Admob è una piattaforma per l’Advertising Mobile e si pone come il luogo d’incontro tra mobile advertiser e publisher. Il prodotto-core è la possibilità di creare banner, che è possibile targettizzare attraverso numerosi parametri come località, piattaforme e operatori mobile, specifici produttori di cellulari. E’ inoltre possibile indirizzare traffico verso siti specifici o far apparire i propri annunci/banner verso siti inseriti in specifiche categorie quali social networking, entertainment, sport ecc.

AdMob dichiara inoltre di raccogliere informazioni che permettono di clusterizzare gli utenti che visitano i siti del proprio network e di permettere un targeting per profilo demografico e per gruppi di età e genere.

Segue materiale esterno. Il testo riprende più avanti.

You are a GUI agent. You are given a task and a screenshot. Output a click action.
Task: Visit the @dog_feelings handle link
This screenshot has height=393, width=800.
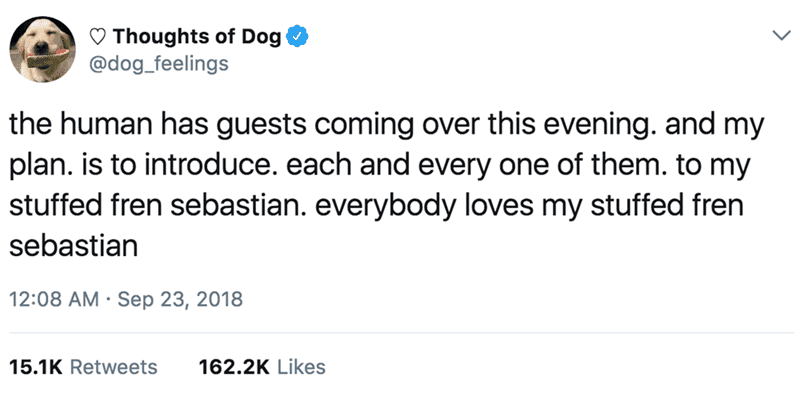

AdMob propone inoltre altri interessanti soluzioni quali il Landing Page Builder, un tool online che permette di creare con pochi passaggi pagine ottimizzate per la visione sui piccoli schermi dei device mobile.

Interessante inoltre la reportistica fornita per le proprie campagne online. Per ciascuna campagna vengono fornite in real-time il numero di impression, click, CTR e CPC e naturalmente i costi.

Riportiamo qui inoltre l’iPhone Specific Ads, un nuovo servizio diretto a chi vuole promuovere direttamente sui nuovi gioielli tecnologici di casa Apple. Intriganti le possibilità offerte dall’altissima multimedialità propria dell’iphone. Negli esempi illustrati sul sito, è possibile infatti integrare i propri bannerini AdMob con varie applicazioni quali Google Maps (l’utente clicca su un annuncio e vengono visualizzati sulla mappa i negozi nei dintorni della propria posizione) e YouTube (un utente clicca su un annuncio che lancia un video – ad es il trailer di un film). Da seguire, da approfondire.

Il nostro giudizio:

Alcuni analisti del settore indicano AdMob come la nascente Google del settore mobile. Riuscirà la lepre adMob a distanziare il gigante Google nel mercato dell’advertising mobile?